You mentioned that you want your function to return a dictionary, but didn’t set that up inside the function.
You have to create the dictionary and that’s what would need to be returned at the end.
You updated a single number, count, and returned that, which is not what you wanted;
you should be updating things inside a dictionary instead.

And return should be outside all the loops.

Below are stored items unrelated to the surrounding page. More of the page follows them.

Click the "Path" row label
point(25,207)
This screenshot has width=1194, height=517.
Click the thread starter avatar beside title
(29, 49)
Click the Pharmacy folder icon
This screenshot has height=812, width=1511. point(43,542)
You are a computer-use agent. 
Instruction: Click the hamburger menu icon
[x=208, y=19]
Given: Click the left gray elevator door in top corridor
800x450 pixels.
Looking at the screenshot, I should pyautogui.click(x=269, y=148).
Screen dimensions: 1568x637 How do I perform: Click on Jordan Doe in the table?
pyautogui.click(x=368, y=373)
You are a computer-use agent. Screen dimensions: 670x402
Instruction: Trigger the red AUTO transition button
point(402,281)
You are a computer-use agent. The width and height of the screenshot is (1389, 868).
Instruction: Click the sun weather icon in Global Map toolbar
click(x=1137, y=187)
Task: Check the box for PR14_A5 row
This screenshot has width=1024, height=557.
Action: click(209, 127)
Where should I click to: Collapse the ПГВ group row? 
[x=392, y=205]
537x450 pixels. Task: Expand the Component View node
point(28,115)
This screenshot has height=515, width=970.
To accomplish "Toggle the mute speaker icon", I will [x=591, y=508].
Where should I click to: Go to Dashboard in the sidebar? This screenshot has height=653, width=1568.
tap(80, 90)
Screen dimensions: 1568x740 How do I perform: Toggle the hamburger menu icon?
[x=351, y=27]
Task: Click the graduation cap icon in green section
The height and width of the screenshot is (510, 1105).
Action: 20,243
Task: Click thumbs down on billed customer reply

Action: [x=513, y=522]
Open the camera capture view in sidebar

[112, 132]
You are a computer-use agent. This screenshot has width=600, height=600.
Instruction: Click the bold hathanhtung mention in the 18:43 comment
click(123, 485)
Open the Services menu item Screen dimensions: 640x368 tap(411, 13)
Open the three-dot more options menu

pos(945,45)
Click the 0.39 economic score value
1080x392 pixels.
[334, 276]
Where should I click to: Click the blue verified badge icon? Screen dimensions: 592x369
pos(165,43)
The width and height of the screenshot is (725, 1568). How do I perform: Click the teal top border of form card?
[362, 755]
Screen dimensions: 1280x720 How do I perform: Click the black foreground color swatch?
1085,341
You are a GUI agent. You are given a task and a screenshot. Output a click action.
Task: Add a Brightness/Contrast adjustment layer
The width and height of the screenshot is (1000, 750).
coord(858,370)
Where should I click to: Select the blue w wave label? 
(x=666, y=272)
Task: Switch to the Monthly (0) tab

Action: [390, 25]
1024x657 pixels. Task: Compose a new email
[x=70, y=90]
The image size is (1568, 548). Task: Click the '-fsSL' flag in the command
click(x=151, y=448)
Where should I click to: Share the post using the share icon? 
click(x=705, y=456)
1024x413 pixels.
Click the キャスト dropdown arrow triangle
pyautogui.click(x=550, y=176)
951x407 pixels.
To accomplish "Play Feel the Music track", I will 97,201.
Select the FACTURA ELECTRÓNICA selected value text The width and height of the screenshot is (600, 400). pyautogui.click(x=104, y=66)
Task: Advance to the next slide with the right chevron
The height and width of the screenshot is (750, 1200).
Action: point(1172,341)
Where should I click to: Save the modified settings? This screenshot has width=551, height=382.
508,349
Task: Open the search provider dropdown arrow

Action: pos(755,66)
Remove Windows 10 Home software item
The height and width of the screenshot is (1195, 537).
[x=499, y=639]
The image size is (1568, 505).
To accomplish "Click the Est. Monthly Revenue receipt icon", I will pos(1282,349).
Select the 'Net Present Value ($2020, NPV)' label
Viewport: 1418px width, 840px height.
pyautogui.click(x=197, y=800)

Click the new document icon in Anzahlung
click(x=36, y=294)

Also, that innermost loop should just be an else instead of another loop,
because you want to add to the count if something is in the dictionary already.

spoiler:

def count_affected(areas_affected):
    areas_affected_count = dict() #empty dictionary
    for locations in areas_affected:
      for place in locations:
        if place not in areas_affected_count:
            areas_affected_count.update({place: 1}) 
        else:  #place in areas_affected_count:
            areas_affected_count[place] += 1
    return count

link to Hurricane Analysis project instructions

extra stuff

Alternatively, you could make a function that does the count for one place only:

def get_count_for(place): 
   count = 0
   for locations in areas_affected:
      if place in locations:
        # place can't be in locations more than once
        count += 1  
   return count

I think you meant:

    return areas_affected_count
1 Like

yes,
that should be
return areas_affected_count

1 Like

Ah yes, I see where I went wrong, if I run this code I’m getting:

<function count_affected at 0x000002364C553E20>
any thoughts on this?

It looks like you are returning the function name rather than the variable assigned to the accumulated value.

You are only printing the function itself. You want to print the value returned by the function when called. What needs to follow the function name in order to call the function?